---- The data
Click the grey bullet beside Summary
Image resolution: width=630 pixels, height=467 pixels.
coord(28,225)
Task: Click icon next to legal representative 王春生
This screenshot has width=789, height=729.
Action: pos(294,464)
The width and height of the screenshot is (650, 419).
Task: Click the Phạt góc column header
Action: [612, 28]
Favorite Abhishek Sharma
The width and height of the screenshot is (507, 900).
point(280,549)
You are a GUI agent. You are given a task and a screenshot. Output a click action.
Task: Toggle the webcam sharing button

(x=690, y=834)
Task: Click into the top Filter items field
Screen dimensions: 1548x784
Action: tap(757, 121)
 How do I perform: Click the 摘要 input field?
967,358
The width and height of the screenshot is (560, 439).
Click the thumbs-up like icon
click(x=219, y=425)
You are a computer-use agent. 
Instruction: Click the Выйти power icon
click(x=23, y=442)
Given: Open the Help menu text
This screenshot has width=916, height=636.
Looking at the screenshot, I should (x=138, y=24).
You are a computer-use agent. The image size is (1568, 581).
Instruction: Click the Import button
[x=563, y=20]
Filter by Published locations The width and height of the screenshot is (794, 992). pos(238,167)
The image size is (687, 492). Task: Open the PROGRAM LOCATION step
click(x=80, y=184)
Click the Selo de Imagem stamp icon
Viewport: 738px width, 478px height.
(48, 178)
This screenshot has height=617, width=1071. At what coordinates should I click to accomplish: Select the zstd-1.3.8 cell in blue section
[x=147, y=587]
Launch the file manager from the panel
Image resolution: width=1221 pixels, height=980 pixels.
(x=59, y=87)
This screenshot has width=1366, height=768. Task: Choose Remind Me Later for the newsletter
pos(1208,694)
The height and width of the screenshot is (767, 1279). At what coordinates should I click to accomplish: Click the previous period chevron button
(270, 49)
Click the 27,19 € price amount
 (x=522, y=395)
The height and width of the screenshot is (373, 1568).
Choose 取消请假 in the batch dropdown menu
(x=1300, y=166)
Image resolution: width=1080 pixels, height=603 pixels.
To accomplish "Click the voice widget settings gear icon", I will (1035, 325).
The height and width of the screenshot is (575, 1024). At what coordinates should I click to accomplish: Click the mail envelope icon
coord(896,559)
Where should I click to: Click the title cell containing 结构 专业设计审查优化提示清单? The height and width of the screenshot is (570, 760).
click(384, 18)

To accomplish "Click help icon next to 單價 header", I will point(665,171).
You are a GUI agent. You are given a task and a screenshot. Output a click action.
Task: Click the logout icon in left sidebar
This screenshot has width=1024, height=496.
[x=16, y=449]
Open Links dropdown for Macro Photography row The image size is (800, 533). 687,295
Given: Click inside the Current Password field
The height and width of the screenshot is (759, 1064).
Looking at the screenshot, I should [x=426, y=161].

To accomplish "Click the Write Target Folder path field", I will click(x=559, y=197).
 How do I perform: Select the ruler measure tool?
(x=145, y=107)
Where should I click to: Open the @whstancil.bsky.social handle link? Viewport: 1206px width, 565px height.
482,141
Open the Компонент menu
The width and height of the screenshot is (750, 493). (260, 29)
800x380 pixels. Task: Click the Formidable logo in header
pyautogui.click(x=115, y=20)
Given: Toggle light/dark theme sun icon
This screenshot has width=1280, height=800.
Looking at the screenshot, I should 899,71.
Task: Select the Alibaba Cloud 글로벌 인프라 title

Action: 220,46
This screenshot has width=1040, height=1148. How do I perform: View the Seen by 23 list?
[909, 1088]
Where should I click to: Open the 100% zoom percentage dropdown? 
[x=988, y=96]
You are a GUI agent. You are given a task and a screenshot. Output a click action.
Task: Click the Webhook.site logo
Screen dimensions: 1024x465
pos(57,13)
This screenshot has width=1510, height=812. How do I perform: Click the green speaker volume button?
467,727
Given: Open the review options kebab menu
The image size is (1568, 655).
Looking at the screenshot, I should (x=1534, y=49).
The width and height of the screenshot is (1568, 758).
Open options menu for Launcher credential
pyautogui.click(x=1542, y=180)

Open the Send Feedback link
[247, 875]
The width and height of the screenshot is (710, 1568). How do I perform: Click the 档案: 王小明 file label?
--------
■ Work to complete ■
Quote the listing above, but only from the line that shows "The width and height of the screenshot is (507, 900)." through the line that shows "Given: Open the Help menu text".

■ Expected output ■
The width and height of the screenshot is (507, 900).
point(280,549)
You are a GUI agent. You are given a task and a screenshot. Output a click action.
Task: Toggle the webcam sharing button

(x=690, y=834)
Task: Click into the top Filter items field
Screen dimensions: 1548x784
Action: tap(757, 121)
 How do I perform: Click the 摘要 input field?
967,358
The width and height of the screenshot is (560, 439).
Click the thumbs-up like icon
click(x=219, y=425)
You are a computer-use agent. 
Instruction: Click the Выйти power icon
click(x=23, y=442)
Given: Open the Help menu text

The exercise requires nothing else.